It's a tale of shame, disappointment and embarrassment, a heartrending story of cruel deception and shattered dreams - and it's not even published.
And there's the rub. Earlier this month a number of authors who had signed contracts with the Hill and Hill literary agency, supposedly based in Edinburgh, received an email telling them that the agency's operations had been "frozen", blaming adverse coverage in writers' forums such as Absolute Write.
These writers had all paid upfront fees of about £100 to an agent calling himself Christopher Hill, who promised to submit their work to major publishing houses and send bi-weekly reports on their progress. And at least some of them were doing rather well - or so it seemed ...
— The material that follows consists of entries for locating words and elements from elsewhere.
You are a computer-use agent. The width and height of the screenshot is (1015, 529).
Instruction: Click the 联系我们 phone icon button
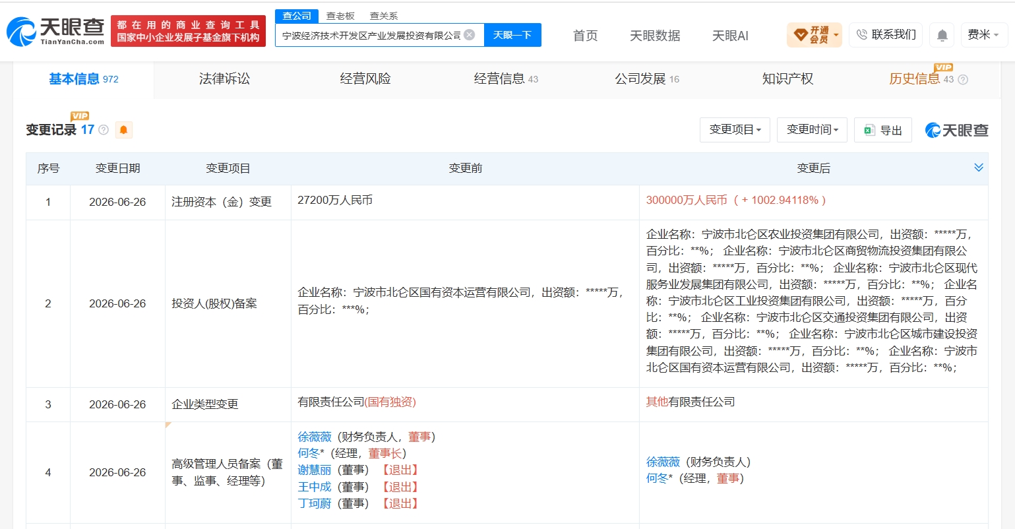(x=885, y=34)
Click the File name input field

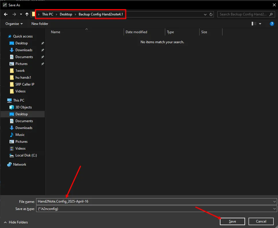click(155, 201)
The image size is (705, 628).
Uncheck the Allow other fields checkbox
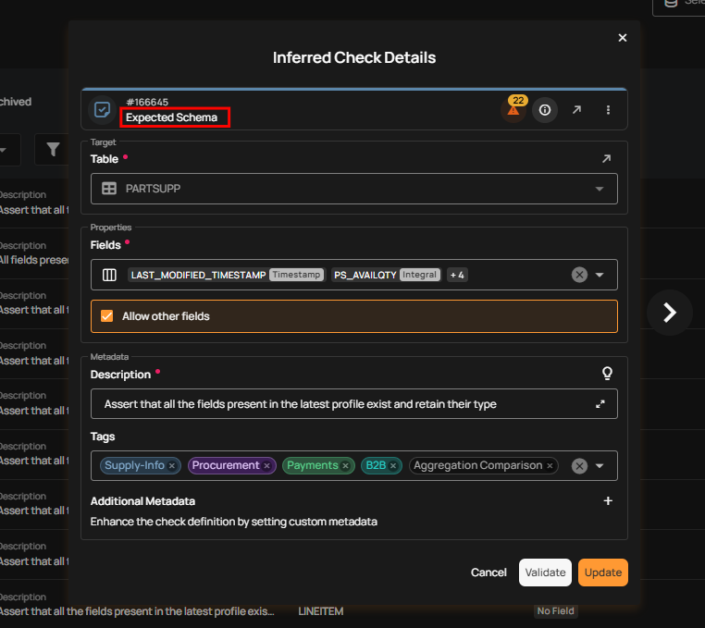106,316
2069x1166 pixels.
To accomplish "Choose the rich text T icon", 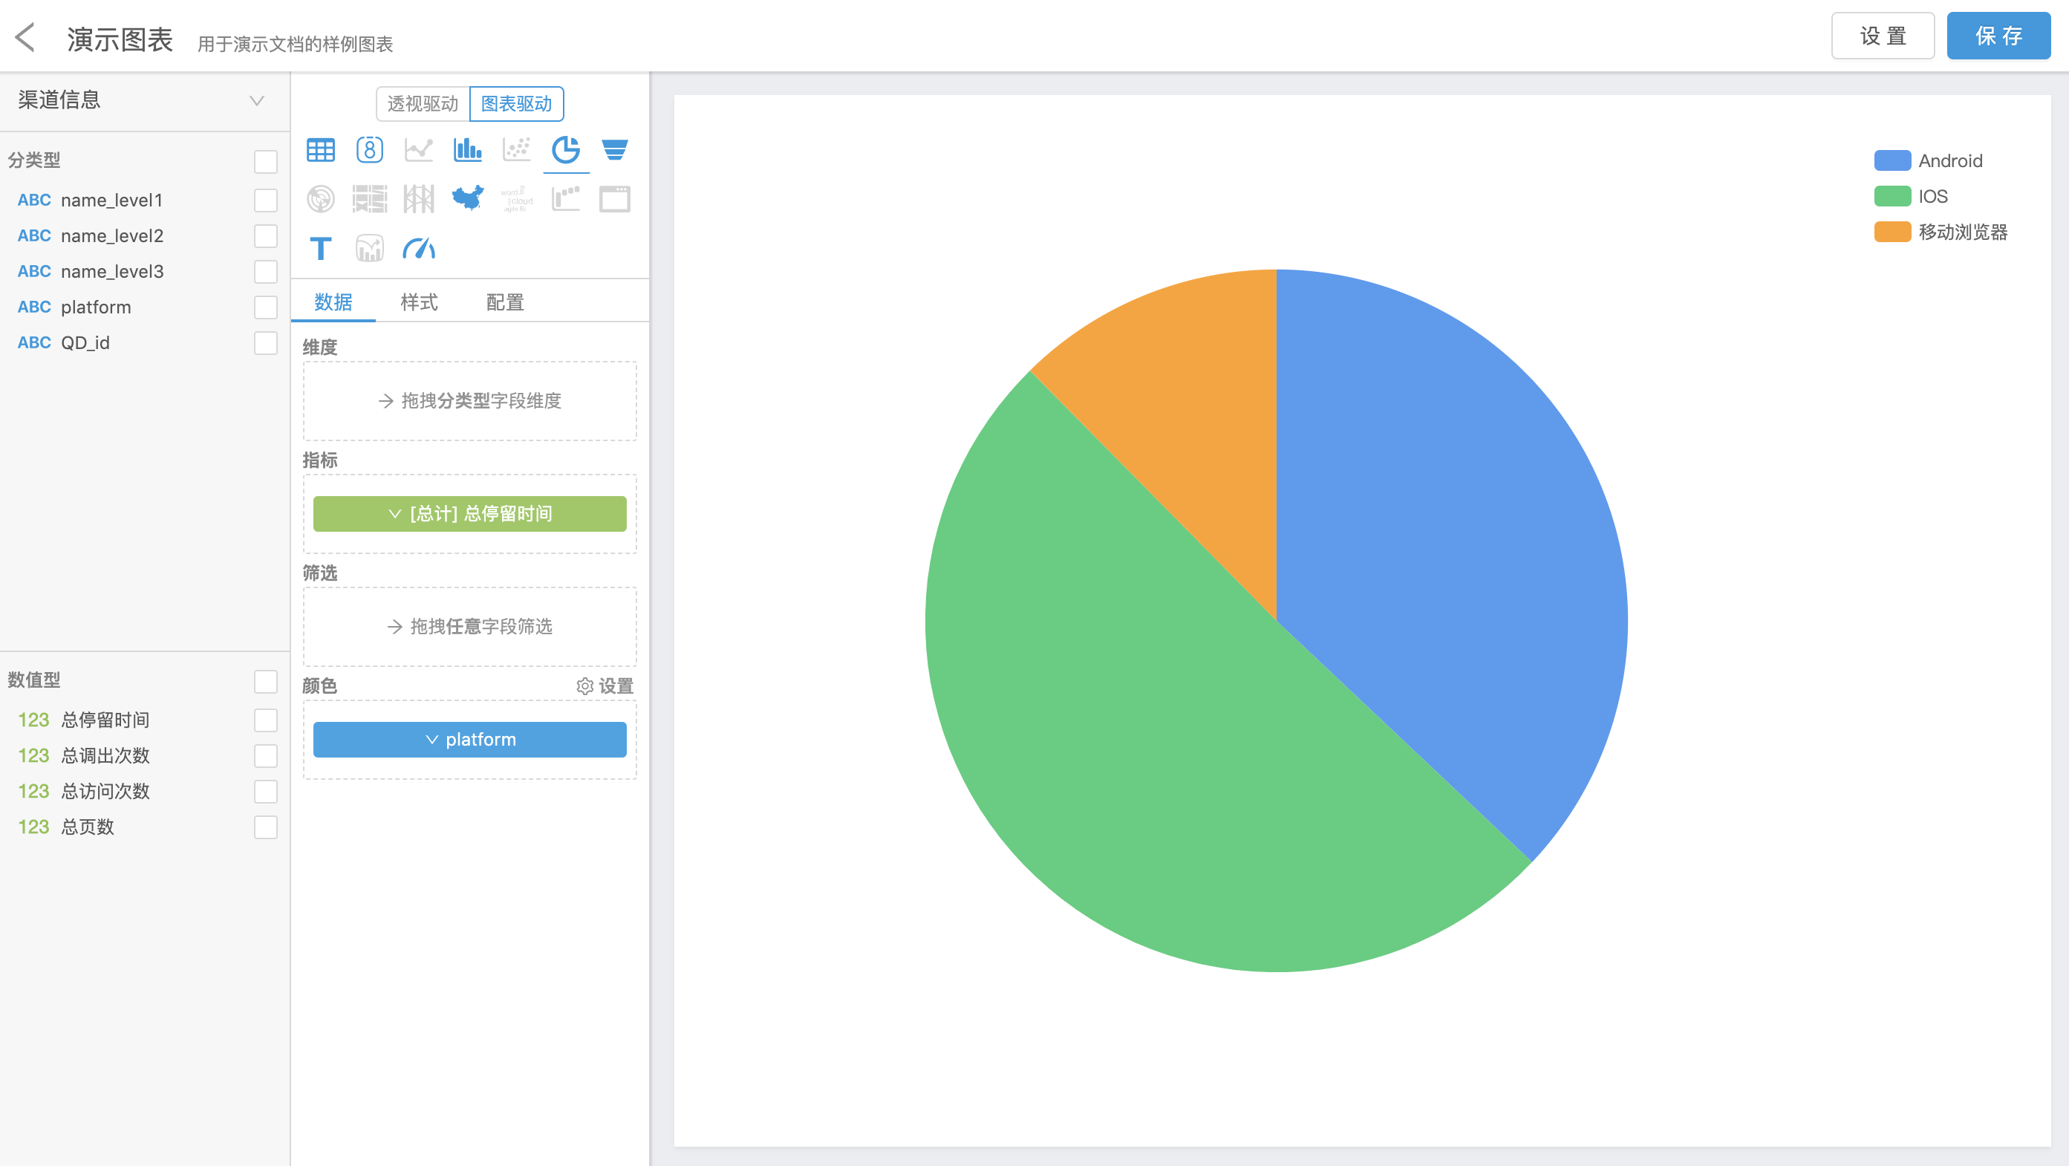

Maria Osborne Perry, a "bestselling author of literary fiction and romance", tells on her blog how Hill informed her of interest from a number of major publishing houses, and a "verbal contract" which was due to be confirmed later in the year.
Kate Hyde, a senior editor at HarperCollins, describes on the 5th Estate blog how she discovered writers had been sent fabricated responses, invented reports and even a questionnaire which Hill's clients were asked to complete to assess their suitability as authors.
All of which points to a scam of some sort - though as Victoria Strauss suggests on Writer Beware, it's not a scam which is making very much money.
So what's going on here? Is it a prank? A sadistic hobby for someone with a little too much time on their hands? Maybe it's just a misjudged multimedia project from a struggling theatre company. When a character called "Christopher Hill" starts his own blog to call his own sanity into question and exult in his new-found notoriety, the hall of mirrors that is the internet seems to have refracted itself through the looking-glass once more.